A morte é uma coisa que vem. Espreita. A morte às vezes vem depois de vir, como a petite mort dos franceses. É certa. Arranca as pessoas de onde estão. Ainda agora está aqui, e agora já não. Porque ainda há pouco dizia coisas, e a pele estava quente. Porque ainda há pouco repetia o meu nome chamando por mim, e agora não. Porque podia tocar-me, e agora não me toca mais. A fisga da morte arranca lábios, remove as pessoas dos abraços. A morte produz o vazio, porque ainda agora aqui estavas e agora já não. Na verdade tudo isto é como uma morte, que preferia que fosse francesa, mas é tão nossa, local, coisinha próxima daqui, em que morremos sem ter morrido. Vamos morrendo. Em morte-maria.

Aplicar a leitura:
A) Extraia do texto sobre a morte o trecho que vai de "A morte é uma" até "morrendo. Em morte-maria.".
B) Escreva a continuação do texto sobre a morte, começando logo após a última frase.

Dados em análise:

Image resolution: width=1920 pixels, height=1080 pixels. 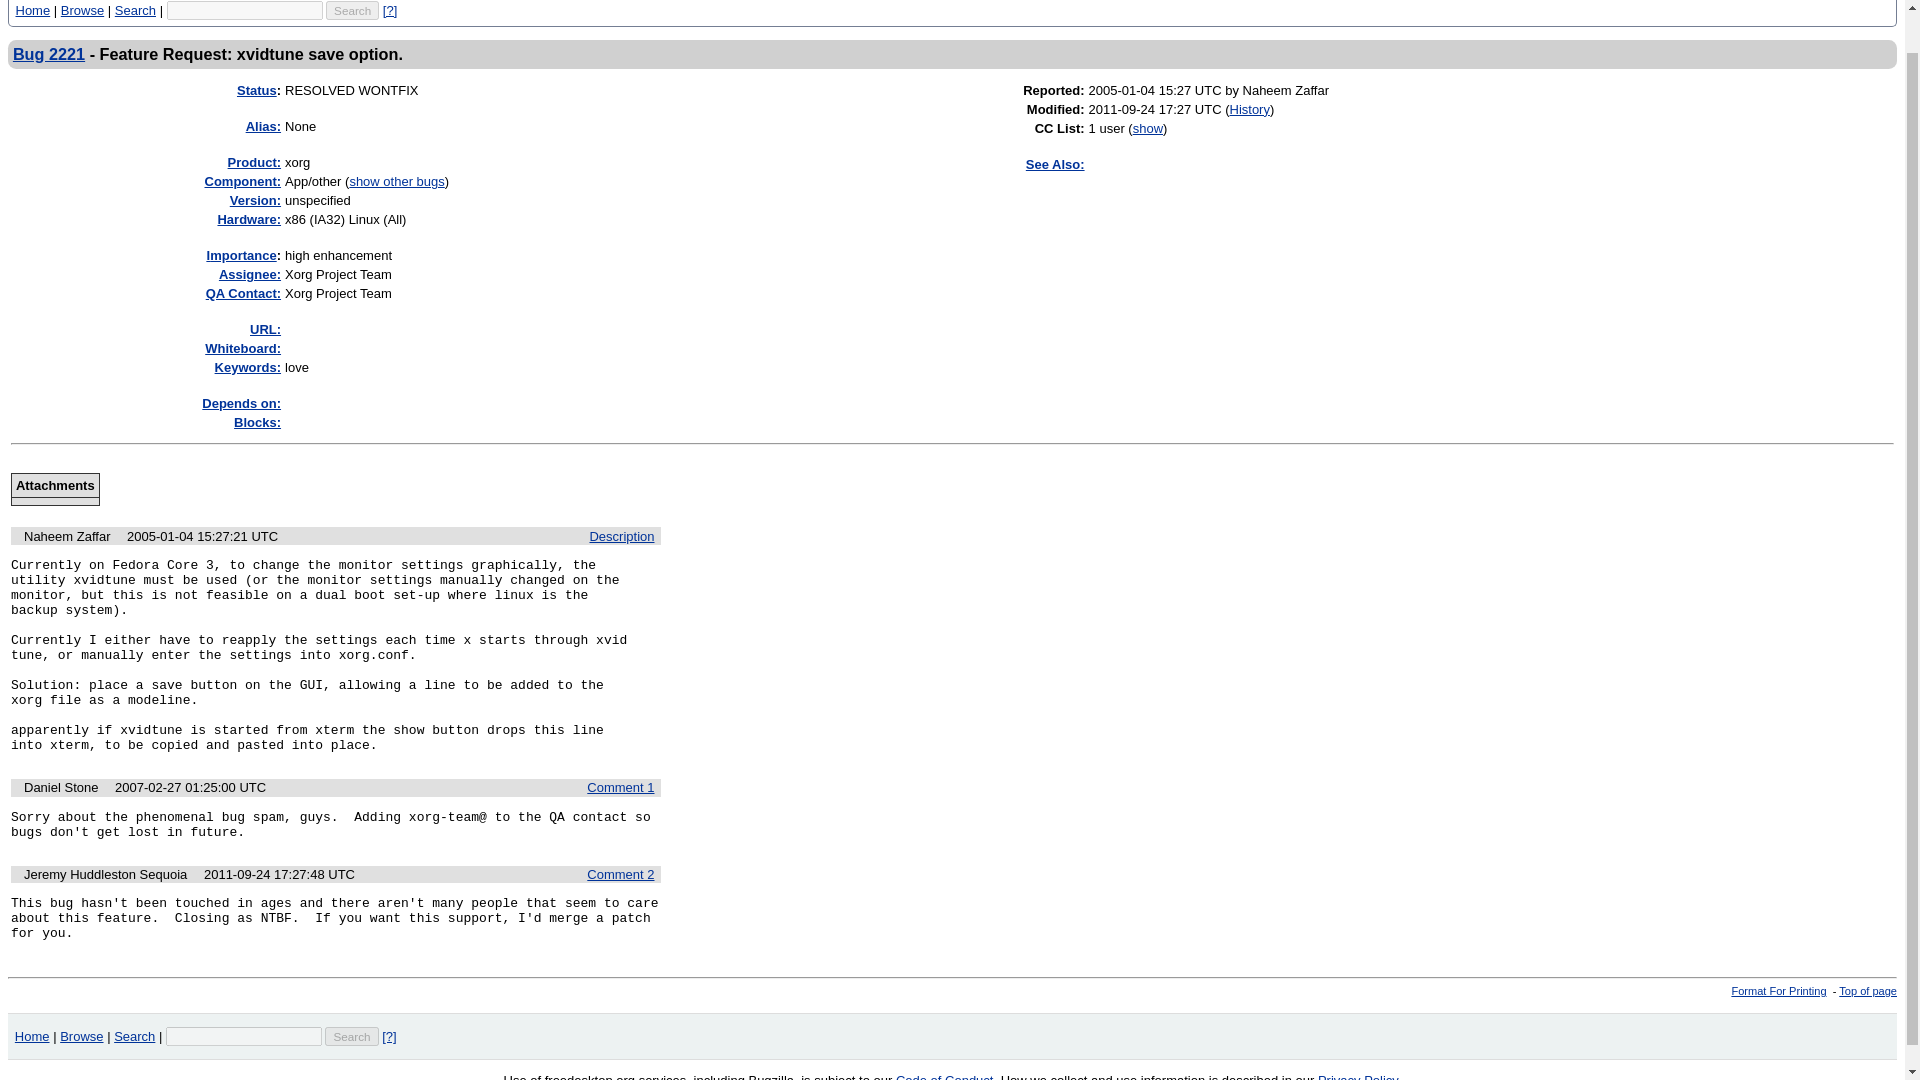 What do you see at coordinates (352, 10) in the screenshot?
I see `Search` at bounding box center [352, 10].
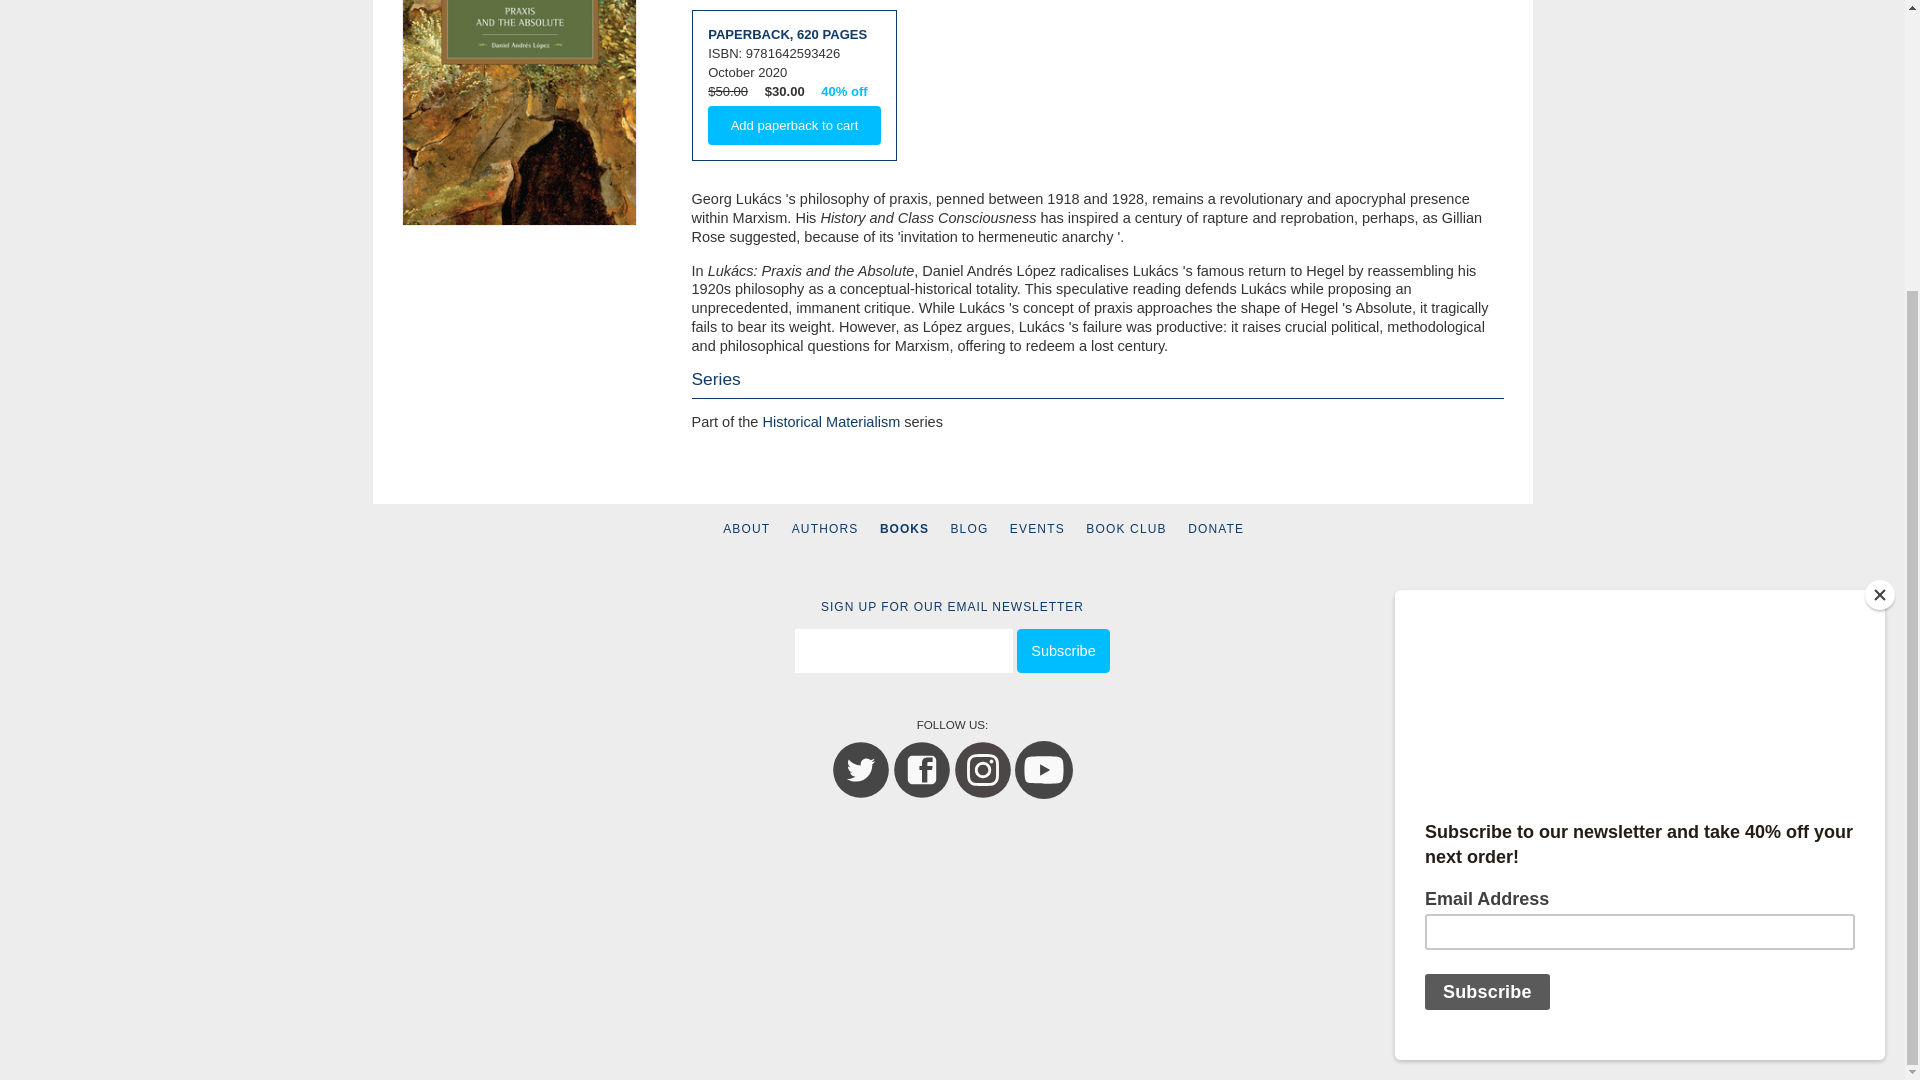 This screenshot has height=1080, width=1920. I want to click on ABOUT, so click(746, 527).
==
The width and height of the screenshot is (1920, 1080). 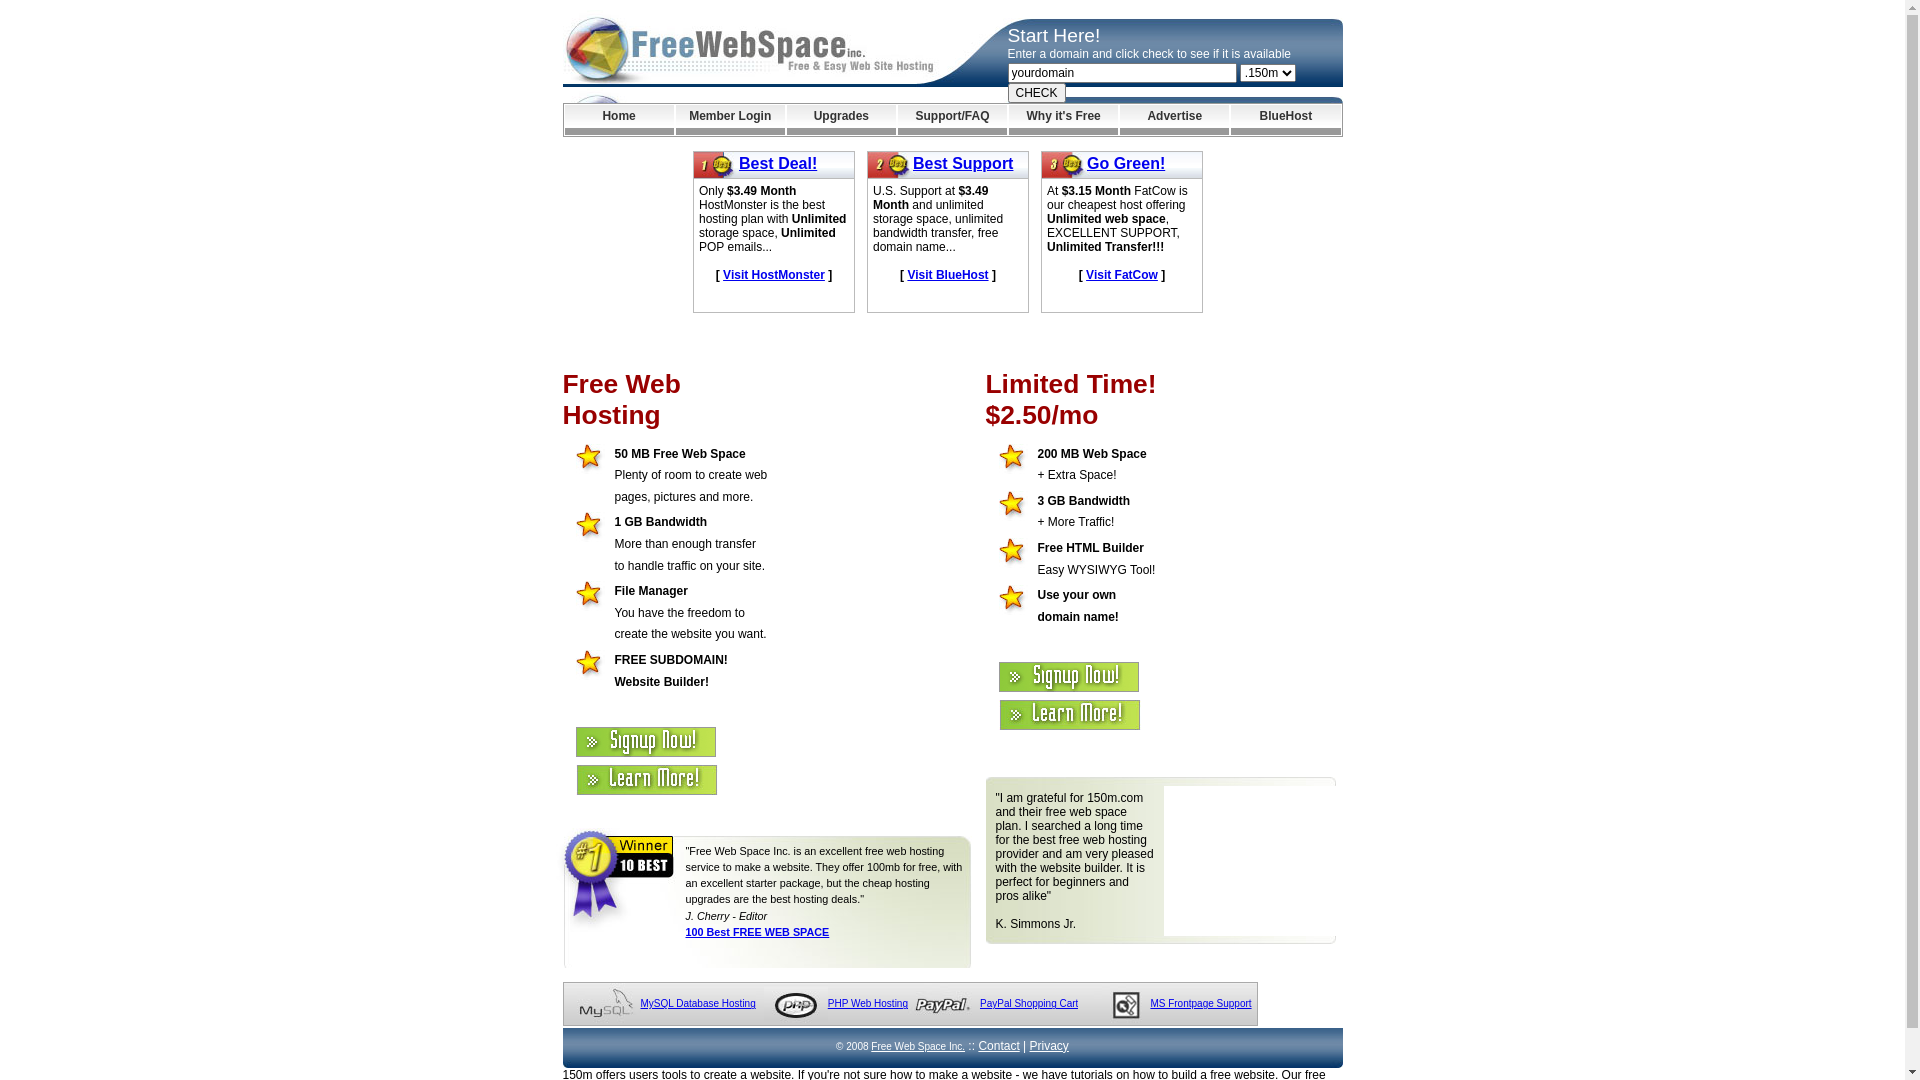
--
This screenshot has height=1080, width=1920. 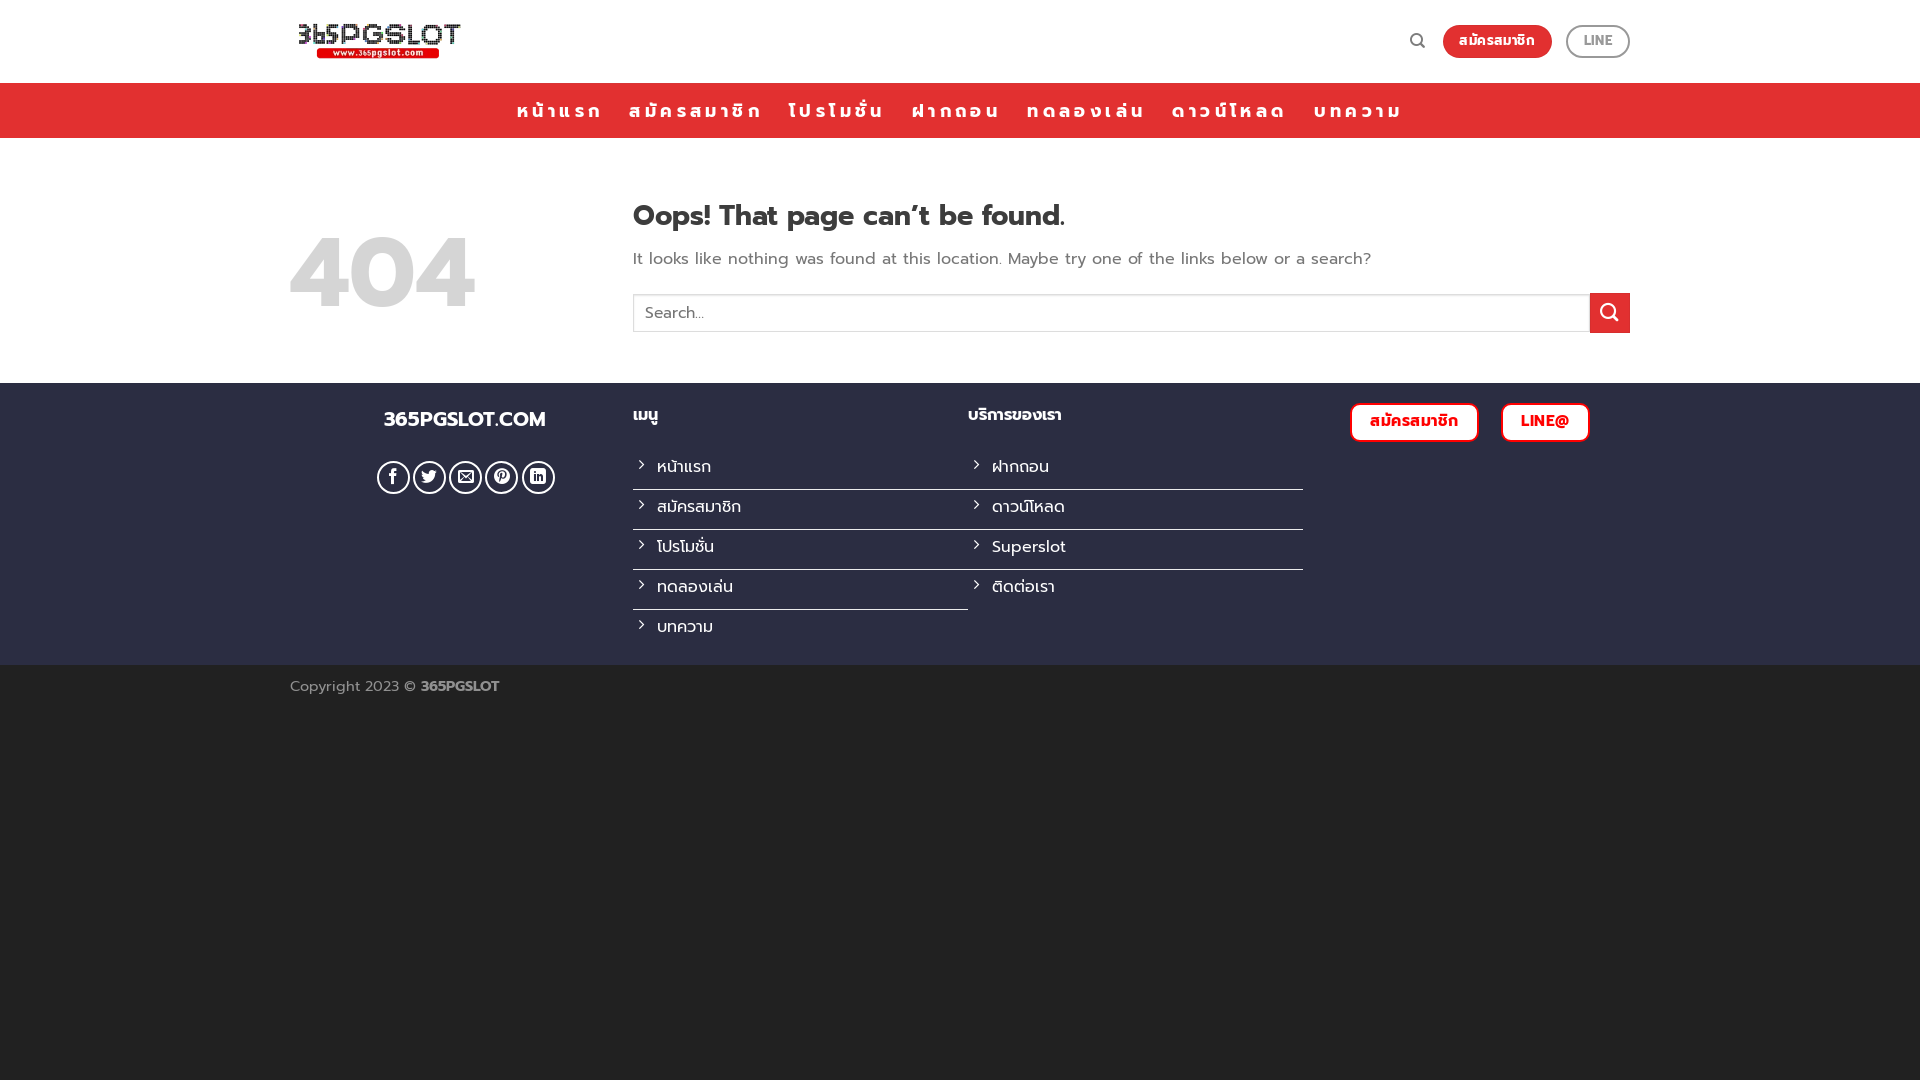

Respostas por tarefa:
A)
A morte é uma coisa que vem. Espreita. A morte às vezes vem depois de vir, como a petite mort dos franceses. É certa. Arranca as pessoas de onde estão. Ainda agora está aqui, e agora já não. Porque ainda há pouco dizia coisas, e a pele estava quente. Porque ainda há pouco repetia o meu nome chamando por mim, e agora não. Porque podia tocar-me, e agora não me toca mais. A fisga da morte arranca lábios, remove as pessoas dos abraços. A morte produz o vazio, porque ainda agora aqui estavas e agora já não. Na verdade tudo isto é como uma morte, que preferia que fosse francesa, mas é tão nossa, local, coisinha próxima daqui, em que morremos sem ter morrido. Vamos morrendo. Em morte-maria.

B)
Teria sido mais fácil se fosse real? Se não fossemos morrendo, ao tic e ao tac, mas tivessemos mesmo morrido para debaixo do chão? Respiro ainda, respiras ainda, mas não vemos, não ouvimos, não estamos. Não há pele quente, não existem cabelos ao ar, os braços não agarram nem apertam. Não existe a transcendência da morte dos franceses, não existe senão a distância, que de tão pouca se estica e faz oceânica, o silêncio, que pica, e o luto, de gente pintada de negro por dentro, de memórias que não se escrevem nem contam, enquanto se encolhem os ombros e se vai dizendo que é o que é, que é muito isso, que deixe lá senhor, que vamos morrendo, assim, andando por aí, de passo em passo, sem ouvir, sem falar, sem escrever. Vamos morrendo, em morte-maria, de saudade portuguesa, como a calçada, feita de pedras que se carregam como se de pedras fossem também feitos os corações. Que não são. Deixe lá menina, que vamos morrendo, andando por aí e por aqui, pelos sítios onde a morte já espreitou e já não há ninguém, só gente escondida, num tic e num tac, esperando e morrendo.